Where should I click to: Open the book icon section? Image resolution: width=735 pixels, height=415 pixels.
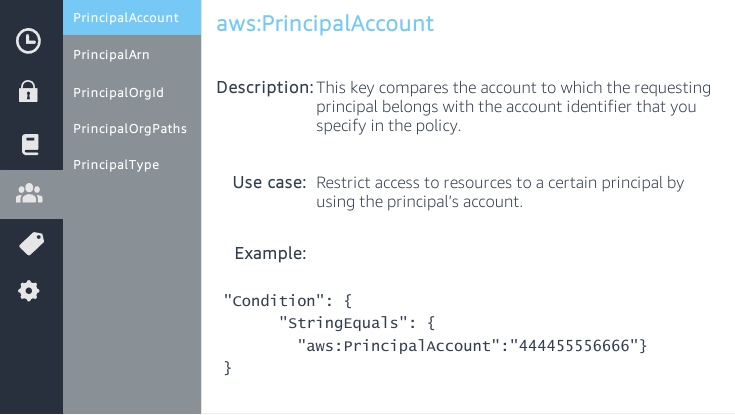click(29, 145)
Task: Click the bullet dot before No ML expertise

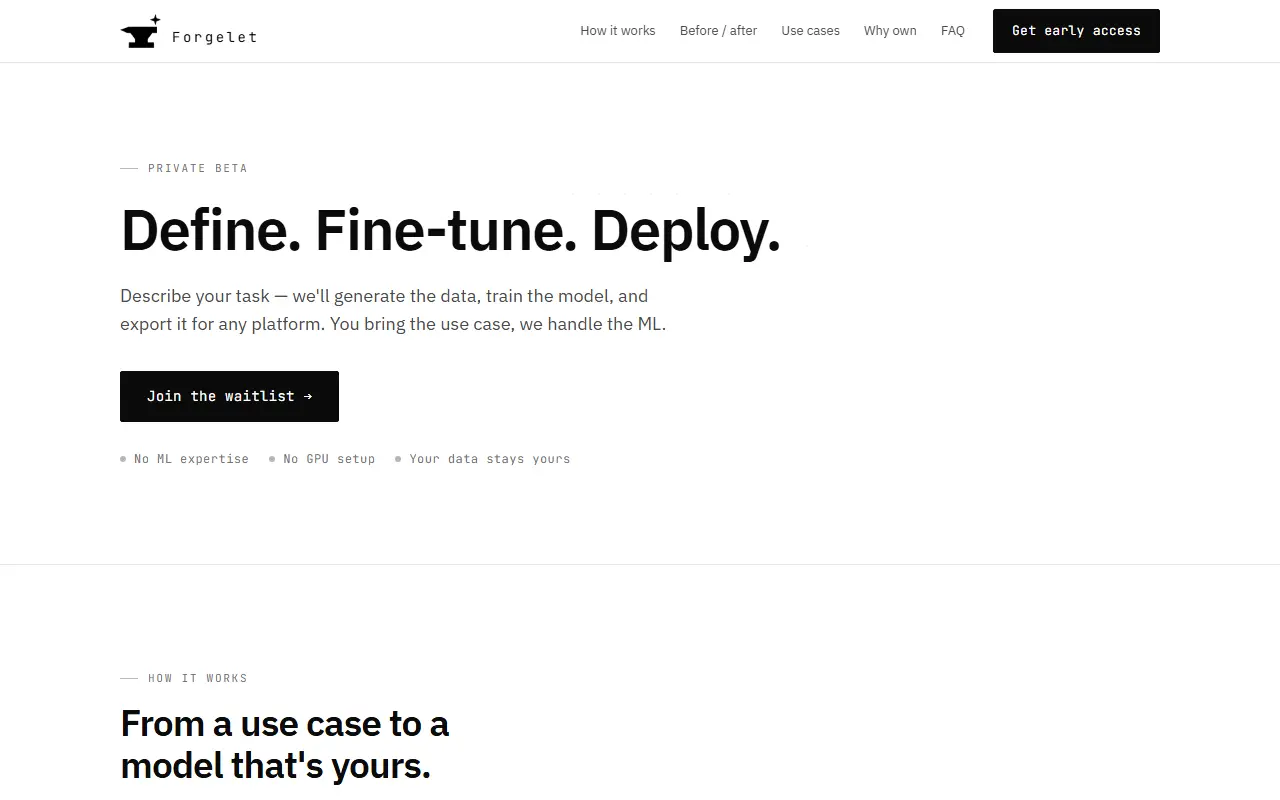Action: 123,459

——————————

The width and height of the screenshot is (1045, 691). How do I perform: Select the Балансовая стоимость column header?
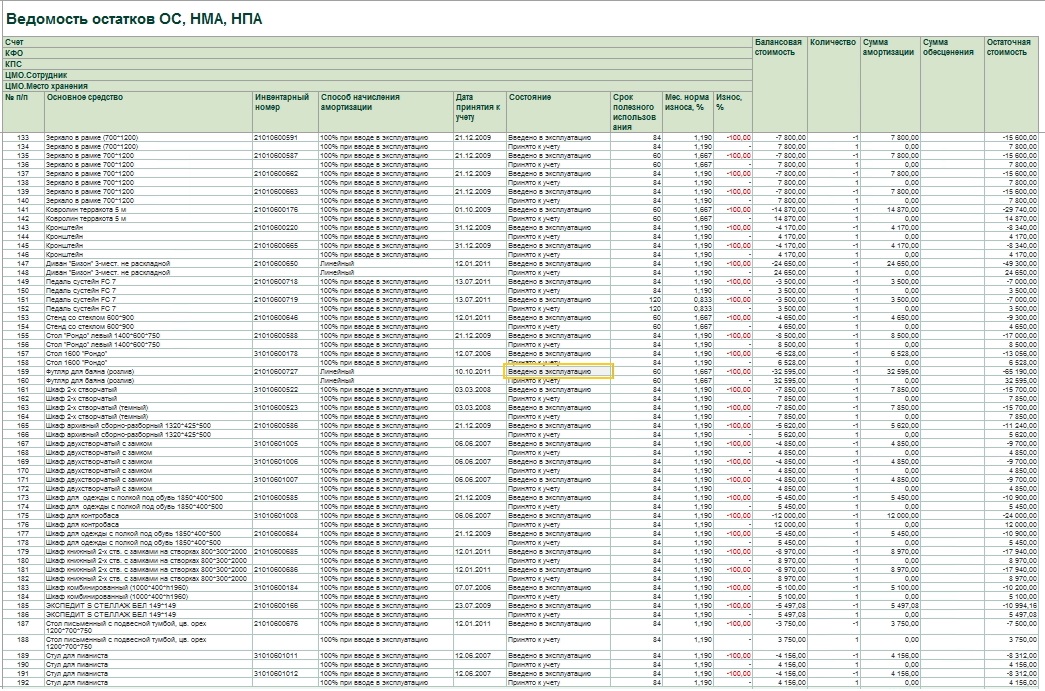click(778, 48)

——————————

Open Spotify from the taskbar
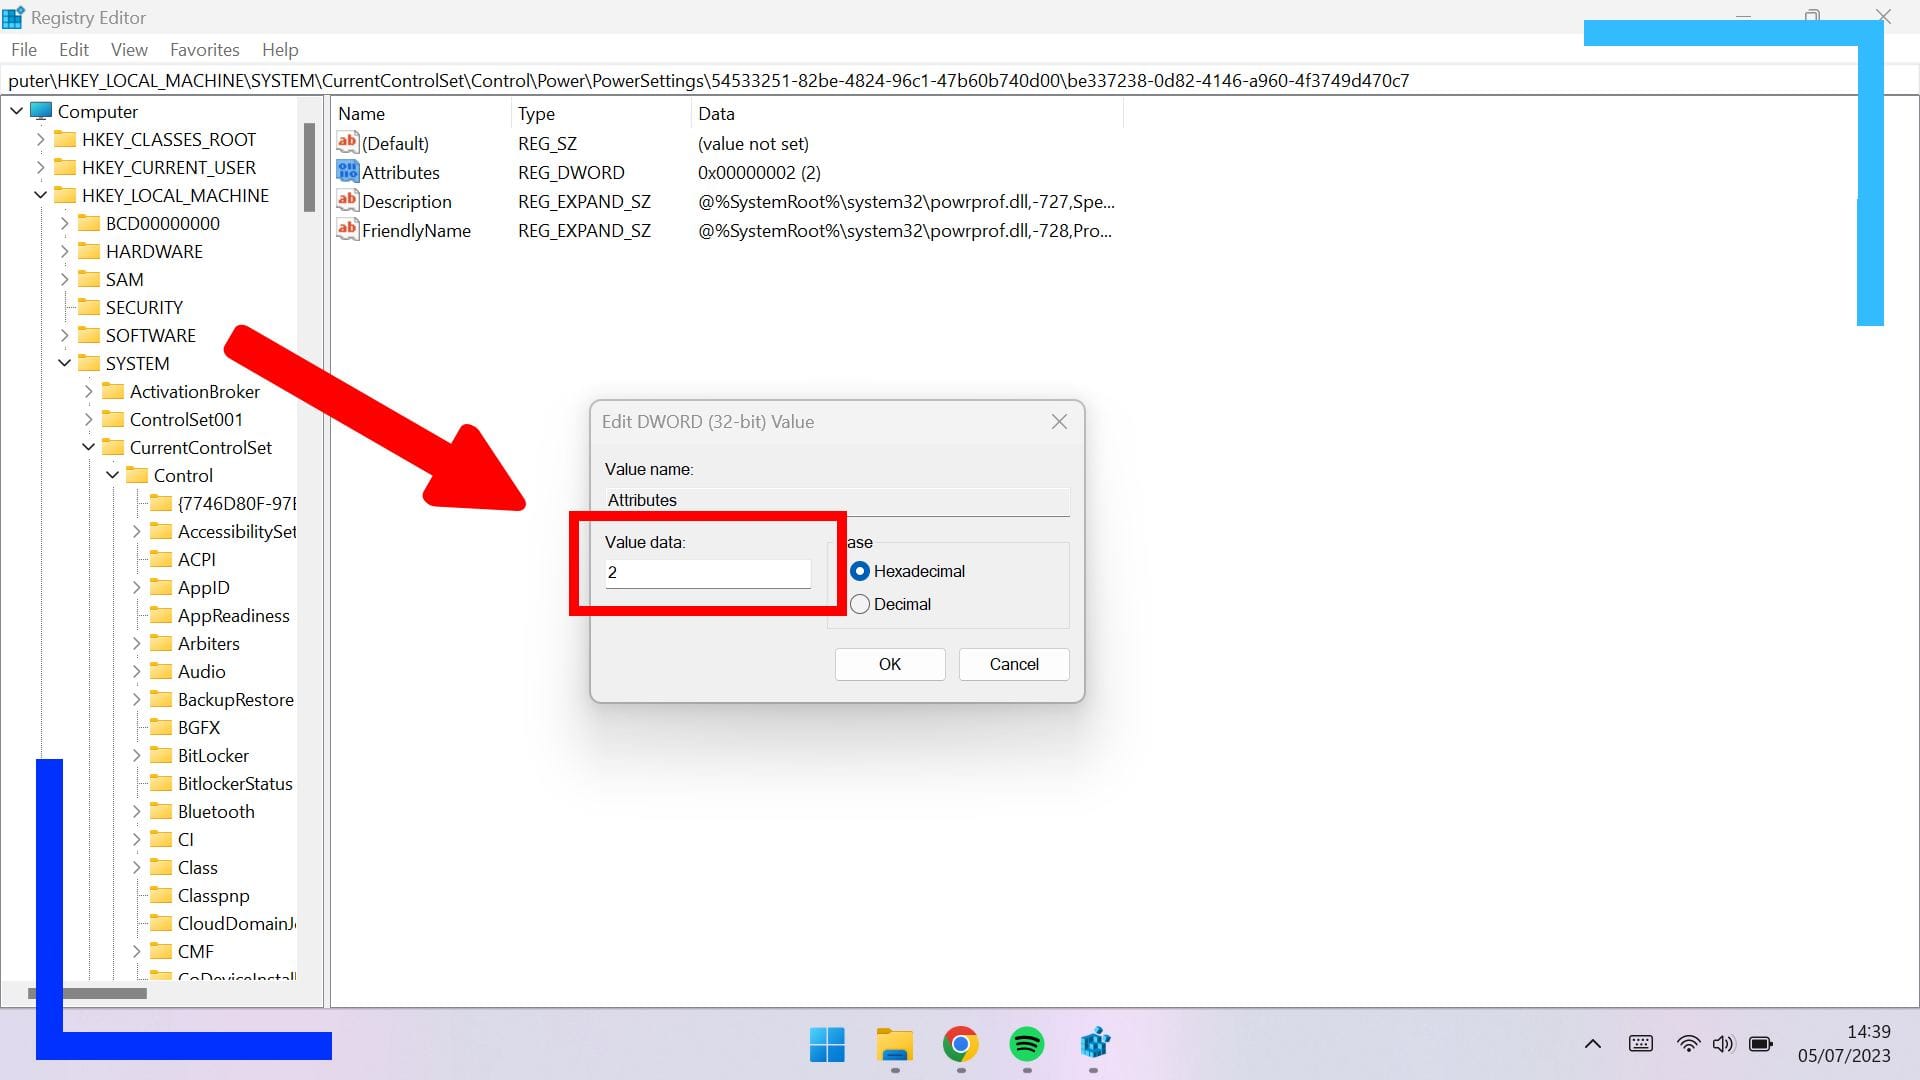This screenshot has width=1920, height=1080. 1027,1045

——————————

◆ **Given instruction**
Rewrite the lines starting at the one containing "Where should I" and ending at the one containing "Action: 123,459", with "bullet dot" replaced by "round marker" and nothing else changed. Leave the pictures out of your answer.

◆ **Result**
Where should I click to: Open the book icon section? Image resolution: width=735 pixels, height=415 pixels.
click(29, 145)
Task: Click the round marker before No ML expertise

Action: 123,459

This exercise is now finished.